Updated: Sep 22, 2021
With the first batch of leather collected from Wild Boocha's brewery, thankfully only 5 mins away from where I live, I quickly got to work because I was pretty excited to find out how SCOBY leather feels and behaves.
I was blown away at the amount they gave, as well as how big the pellicles came in. Homebrewers have their pellicles in mason jars, so they're only as big as the container the kombucha's brewed in. Luckily for me, Wild Boocha's containers were massive, and it'll do me good having large pieces of SCOBY for large pieces of leather.
I had to wash the excess yeast off under running water for a bit. The pellicle was very fresh and it felt extra slimy, probably due to the excess yeast. After washing, it was noticeably less slimy. I laid out some newspaper on the kitchen counter to see how large, and how thin the pellicle was.
The second piece was much thicker than the first, and also much larger. It weighed what felt like 3-4kg. My guess-timation, but it was impressive nonetheless. I laid that one out on a big blue tarp I had lying around.
My aim for the first batch was just to dry them out to see exactly how much moisture is lost, and how much pellicle would be left that would be my vegan leather.
From my research, it was pretty evident that most of what a SCOBY pellicle is is water, so I expected to be losing about 80-90% mass. I folded the thin pellicle into 3, and the thicker one into 2.

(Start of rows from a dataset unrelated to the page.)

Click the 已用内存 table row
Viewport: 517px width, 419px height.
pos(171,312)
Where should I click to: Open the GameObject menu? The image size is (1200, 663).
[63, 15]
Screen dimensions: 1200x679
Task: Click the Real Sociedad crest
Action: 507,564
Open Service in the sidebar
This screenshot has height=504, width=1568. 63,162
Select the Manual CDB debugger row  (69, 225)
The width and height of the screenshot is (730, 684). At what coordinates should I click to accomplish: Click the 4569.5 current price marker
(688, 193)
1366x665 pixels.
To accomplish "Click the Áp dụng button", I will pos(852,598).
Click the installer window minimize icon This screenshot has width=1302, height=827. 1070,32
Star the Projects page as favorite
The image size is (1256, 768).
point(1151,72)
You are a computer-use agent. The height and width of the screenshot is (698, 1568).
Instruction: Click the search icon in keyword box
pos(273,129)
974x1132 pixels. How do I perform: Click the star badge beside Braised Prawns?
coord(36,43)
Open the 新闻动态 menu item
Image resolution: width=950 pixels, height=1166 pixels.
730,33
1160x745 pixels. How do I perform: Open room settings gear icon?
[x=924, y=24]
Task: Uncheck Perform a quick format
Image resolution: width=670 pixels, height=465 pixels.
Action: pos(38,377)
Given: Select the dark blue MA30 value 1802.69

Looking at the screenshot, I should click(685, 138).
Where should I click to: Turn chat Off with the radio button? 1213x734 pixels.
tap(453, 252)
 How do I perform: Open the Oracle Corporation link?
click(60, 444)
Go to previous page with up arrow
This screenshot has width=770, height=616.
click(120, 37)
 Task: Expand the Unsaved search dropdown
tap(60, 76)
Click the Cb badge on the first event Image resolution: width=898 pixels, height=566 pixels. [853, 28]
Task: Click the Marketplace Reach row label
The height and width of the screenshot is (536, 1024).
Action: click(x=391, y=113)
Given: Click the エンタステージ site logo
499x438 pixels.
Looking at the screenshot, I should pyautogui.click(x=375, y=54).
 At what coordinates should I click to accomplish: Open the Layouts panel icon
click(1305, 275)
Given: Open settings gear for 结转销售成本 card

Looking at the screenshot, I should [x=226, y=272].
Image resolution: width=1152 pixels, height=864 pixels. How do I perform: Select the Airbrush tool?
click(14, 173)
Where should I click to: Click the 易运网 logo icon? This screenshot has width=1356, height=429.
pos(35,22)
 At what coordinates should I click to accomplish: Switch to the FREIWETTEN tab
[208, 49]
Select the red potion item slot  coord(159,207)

The larger, once folded pellicle, I left on the tarp, whilst I cut the other into 2 and placed them on aluminium baking trays.
I proceeded to "bake" one of the trays at 50 degrees Celsius, for 2 hours at a time to try to dehydrate it quicker, and left the other 2 out in the sun for the day. I also knew that leaving them out to dry would take a few days.
After baking the one tray for about 4 hours, I saw that most of the (visible) moisture from the pellicle was out! Officially, I had made my first successful tray of vegan leather out of SCOBY! Elated, but upon inspection, I realised that it was paperthin and felt like parchment. They weren't kidding when they said SCOBY was mainly water. It also felt brittle at the edges, possibly due to the over-dehydration from baking.
Peeling the SCOBY off that baked tray was precarious. It often started ripping from the burnt edges, but its tensile strength from the material itself was strong, considering it was 0.01mm thin. I'm already impressed, thinking that if it was even 1mm thick, it could very well serve it's function as a leather alternative for smaller items
Fast forward 2 days, the other 2 sun-dried pieces were on their way to being dried out. As an organic material, drying out would reveal the differences in thickness throughout the material, as shown in the photos below.
For me, I have no problems with it. As a crafter, I accept the beauty in naturally made things, and I also have no intention of making vegan leather made out of SCOBY look like real leather. I think it takes something special about the material away. I'm quite happy that SCOBY leather looks and feels the way it does, in all it's weird "ugliness", and funky yeast-y smell when you put your nose to it.